Pre-packaged sale transaction authorized in Alberta receivership proceeding
In the recent unreported decision of Alberta Treasury Branches v. Northpine Energy Ltd., the Court of Queen’s Bench of Alberta authorized a disposition of a debtor’s assets by a receiver immediately upon appointment and without being forced to conduct a marketing process within the receivership proceedings. This decision is authority for the proposition that, where a pre-receivership sales process has been consistent with the principles set forth in Royal Bank of Canada v.

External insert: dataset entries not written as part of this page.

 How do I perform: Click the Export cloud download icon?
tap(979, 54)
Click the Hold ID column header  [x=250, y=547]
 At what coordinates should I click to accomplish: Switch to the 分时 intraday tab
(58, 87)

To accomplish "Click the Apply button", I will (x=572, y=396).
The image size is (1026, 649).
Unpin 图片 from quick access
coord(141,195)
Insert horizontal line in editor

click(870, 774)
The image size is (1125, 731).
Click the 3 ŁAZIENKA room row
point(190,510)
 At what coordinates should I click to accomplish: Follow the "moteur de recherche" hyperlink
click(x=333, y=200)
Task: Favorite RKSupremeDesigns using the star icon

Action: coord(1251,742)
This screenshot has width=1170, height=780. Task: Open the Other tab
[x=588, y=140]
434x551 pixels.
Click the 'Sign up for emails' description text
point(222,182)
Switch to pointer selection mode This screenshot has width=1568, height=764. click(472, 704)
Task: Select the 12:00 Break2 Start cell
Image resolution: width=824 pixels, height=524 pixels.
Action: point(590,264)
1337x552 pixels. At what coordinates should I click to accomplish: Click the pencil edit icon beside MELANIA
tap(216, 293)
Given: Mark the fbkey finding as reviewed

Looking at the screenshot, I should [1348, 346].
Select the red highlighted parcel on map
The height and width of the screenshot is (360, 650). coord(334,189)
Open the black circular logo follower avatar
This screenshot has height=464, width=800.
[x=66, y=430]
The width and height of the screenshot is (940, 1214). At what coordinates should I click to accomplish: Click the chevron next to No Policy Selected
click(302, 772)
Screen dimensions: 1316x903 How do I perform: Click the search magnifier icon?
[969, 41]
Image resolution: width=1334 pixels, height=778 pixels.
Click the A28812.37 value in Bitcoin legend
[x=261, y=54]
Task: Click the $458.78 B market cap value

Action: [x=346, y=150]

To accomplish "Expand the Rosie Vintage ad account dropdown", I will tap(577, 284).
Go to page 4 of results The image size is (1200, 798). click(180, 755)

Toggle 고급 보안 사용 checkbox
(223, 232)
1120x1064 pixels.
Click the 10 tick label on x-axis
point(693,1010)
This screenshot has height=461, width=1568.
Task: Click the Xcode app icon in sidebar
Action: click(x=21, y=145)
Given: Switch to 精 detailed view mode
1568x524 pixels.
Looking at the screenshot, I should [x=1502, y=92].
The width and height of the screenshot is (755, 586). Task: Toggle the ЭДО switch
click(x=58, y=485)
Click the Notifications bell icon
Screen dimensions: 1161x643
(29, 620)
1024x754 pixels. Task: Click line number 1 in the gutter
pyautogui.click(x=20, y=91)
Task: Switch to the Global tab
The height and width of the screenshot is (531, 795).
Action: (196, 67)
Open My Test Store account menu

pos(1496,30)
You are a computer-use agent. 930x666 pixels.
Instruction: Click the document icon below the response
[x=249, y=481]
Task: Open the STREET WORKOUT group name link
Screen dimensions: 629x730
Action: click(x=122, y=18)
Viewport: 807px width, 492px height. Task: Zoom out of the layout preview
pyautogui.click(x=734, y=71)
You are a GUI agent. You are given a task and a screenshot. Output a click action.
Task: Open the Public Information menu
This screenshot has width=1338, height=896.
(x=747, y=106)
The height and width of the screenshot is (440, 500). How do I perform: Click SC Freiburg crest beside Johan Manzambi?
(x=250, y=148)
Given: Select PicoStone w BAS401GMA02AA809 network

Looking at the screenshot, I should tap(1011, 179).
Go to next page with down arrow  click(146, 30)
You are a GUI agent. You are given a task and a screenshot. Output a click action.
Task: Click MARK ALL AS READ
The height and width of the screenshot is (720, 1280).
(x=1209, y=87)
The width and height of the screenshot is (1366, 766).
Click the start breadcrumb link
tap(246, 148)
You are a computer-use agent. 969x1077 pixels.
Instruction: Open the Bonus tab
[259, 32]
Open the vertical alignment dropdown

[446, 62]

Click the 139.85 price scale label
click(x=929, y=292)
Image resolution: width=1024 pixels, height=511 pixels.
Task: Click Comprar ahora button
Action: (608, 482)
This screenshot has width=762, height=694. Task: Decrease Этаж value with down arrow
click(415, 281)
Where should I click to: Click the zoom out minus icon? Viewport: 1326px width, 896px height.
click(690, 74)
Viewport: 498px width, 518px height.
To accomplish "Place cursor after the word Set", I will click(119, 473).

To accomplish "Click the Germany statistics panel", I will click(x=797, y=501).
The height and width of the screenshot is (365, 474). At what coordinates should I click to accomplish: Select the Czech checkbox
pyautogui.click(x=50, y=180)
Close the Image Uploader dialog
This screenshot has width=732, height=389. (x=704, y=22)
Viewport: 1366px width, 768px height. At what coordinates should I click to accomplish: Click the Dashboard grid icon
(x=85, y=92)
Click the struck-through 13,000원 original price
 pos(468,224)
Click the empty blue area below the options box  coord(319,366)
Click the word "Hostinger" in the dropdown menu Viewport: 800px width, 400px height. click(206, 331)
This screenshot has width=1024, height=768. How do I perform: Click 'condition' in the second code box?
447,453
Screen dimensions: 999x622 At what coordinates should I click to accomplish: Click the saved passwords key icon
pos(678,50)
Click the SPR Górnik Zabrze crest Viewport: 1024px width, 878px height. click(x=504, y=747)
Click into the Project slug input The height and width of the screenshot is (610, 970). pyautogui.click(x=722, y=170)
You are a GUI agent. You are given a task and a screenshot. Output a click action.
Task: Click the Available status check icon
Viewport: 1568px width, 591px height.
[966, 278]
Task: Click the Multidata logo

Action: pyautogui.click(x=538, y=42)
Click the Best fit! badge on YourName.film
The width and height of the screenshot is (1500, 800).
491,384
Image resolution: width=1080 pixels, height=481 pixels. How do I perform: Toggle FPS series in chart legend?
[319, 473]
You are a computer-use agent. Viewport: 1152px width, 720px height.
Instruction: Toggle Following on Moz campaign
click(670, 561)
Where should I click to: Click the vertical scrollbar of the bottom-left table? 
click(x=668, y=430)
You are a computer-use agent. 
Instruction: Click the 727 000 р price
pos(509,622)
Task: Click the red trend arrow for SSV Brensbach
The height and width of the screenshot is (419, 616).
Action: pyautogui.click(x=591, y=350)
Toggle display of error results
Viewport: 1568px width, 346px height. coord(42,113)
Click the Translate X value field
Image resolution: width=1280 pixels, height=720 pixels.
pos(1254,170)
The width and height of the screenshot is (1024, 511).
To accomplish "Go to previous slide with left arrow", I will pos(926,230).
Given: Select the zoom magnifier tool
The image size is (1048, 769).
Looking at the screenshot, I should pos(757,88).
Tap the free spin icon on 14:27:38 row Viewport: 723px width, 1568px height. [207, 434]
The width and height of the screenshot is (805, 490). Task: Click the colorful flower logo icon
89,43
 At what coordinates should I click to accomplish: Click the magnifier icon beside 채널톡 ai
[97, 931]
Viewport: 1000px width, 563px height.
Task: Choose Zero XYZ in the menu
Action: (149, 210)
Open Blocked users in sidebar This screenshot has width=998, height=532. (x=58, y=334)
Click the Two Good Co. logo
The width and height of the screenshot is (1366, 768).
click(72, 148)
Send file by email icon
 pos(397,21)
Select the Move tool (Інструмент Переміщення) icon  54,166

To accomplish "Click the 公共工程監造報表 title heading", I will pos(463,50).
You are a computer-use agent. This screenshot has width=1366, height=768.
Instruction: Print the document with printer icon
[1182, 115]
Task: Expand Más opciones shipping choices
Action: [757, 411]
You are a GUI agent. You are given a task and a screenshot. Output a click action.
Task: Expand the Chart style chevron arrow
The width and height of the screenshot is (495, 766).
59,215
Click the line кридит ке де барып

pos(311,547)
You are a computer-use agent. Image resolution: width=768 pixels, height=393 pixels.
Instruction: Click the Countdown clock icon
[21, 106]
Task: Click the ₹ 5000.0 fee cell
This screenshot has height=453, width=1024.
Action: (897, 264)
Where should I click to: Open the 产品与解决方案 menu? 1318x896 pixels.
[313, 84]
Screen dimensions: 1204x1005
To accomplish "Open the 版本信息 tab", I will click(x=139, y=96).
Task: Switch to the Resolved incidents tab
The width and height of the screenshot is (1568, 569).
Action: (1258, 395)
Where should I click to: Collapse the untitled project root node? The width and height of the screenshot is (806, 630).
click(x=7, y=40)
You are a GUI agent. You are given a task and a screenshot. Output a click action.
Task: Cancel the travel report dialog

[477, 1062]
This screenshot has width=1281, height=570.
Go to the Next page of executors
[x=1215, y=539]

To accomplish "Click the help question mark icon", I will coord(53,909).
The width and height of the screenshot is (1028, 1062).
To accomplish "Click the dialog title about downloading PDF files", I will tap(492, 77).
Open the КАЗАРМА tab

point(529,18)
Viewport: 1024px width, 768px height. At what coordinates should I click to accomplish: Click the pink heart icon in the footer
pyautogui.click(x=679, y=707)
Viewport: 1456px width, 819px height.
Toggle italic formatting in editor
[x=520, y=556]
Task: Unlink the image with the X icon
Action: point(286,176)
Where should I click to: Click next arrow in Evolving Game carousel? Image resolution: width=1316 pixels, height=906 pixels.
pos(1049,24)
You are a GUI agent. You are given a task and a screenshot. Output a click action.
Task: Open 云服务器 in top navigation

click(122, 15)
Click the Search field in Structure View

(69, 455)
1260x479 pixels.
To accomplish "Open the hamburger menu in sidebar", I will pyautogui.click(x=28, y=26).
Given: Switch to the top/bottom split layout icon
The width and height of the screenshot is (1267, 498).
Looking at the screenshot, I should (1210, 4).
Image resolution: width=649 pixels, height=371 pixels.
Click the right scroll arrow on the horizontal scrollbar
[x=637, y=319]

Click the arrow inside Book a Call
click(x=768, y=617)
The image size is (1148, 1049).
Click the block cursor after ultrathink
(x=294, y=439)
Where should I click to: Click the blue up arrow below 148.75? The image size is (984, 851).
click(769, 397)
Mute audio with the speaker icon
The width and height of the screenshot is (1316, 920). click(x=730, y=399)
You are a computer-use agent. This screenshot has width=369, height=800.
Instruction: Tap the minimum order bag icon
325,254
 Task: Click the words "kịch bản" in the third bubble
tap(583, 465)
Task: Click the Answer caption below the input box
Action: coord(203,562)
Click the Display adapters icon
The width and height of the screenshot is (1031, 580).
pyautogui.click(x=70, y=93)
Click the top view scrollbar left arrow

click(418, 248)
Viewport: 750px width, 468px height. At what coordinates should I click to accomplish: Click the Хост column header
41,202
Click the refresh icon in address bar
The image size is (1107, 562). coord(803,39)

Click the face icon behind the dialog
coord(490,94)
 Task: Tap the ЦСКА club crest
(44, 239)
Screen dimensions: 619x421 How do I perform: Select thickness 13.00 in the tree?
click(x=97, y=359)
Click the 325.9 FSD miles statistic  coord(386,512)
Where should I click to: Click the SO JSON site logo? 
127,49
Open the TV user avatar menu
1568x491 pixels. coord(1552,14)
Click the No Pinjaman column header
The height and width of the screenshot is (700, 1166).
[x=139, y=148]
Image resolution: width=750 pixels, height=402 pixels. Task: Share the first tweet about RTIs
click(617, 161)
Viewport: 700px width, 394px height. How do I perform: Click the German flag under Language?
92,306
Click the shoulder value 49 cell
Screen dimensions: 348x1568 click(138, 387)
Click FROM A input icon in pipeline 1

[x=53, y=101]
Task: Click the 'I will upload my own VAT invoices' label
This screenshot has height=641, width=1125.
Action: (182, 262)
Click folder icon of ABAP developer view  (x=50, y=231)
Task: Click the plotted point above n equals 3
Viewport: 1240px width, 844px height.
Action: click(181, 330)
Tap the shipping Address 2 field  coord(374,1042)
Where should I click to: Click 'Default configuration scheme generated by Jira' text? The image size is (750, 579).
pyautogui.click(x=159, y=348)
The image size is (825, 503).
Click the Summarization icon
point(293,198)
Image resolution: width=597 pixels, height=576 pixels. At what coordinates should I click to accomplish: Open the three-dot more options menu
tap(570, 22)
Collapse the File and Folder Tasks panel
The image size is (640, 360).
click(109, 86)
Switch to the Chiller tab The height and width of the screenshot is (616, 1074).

Soundair Corp, a secured creditor may apply to authorize a receiver to enter into and close a sale transaction, distribute proceeds and be discharged on an initial appointment under section 244 of the Bankruptcy and Insolvency Act (Canada).
There is precedent for pre-packaged sale transactions in receivership proceedings. In Montrose Mortgage Corporation v. Kingsway Arms Ottawa, the court authorized the immediate completion of a credit bid transaction in respect of a retirement residence and in Elleway Acquisitions Limited v. 4358376 Canada Inc, a sale transaction of an online travel business that had been negotiated prior to appointment of the receiver was approved. In authorizing the transactions the courts generally recognized that the pre-receivership marketing processes had been comprehensive, that the senior secured lender held the sole economic interest in the assets and that a failure to proceed with the proposed sale would jeopardize the available recovery. Both decisions applied and held that the Soundair test had been satisfied.
The Northpine decision contains facts commonly known to insolvency professionals who work with production and exploration companies in Alberta. The borrower was a junior oil and gas company that faced significant liquidity challenges and had been actively marketing itself to interested parties for several months. The offers presented in that process demonstrated that there was no realistic possibility of a new or extended marketing process achieving a bid that exceeded the value of the secured debt. As with the Ontario decisions, Madam Justice Romaine applied the Soundair principles and approved the sale transaction. In addition, the relief granted extended to distribution and discharge of the receiver on completion of the transaction on the strength of a standard security opinion that had been prepared by counsel for the proposed receiver.
The downturn in the energy industry has resulted in an increase in credit covenant defaults and it is common for a lender to require the borrower to initiate a sales process in forbearance arrangements. All too often that process serves to confirm what was already widely suspected, namely that the value of borrower’s assets are insufficient to generate a deal that will repay the creditor in full. A pre-packaged sale transaction is a unique and cost-effective method for a senior lender to achieve the completion of a disposition that it supports, particularly where it has a borrower who has engaged in fulsome marketing efforts that confirms the lender’s status as fulcrum creditor and a willing purchaser who wishes to take the assets free and clear in an enforcement process.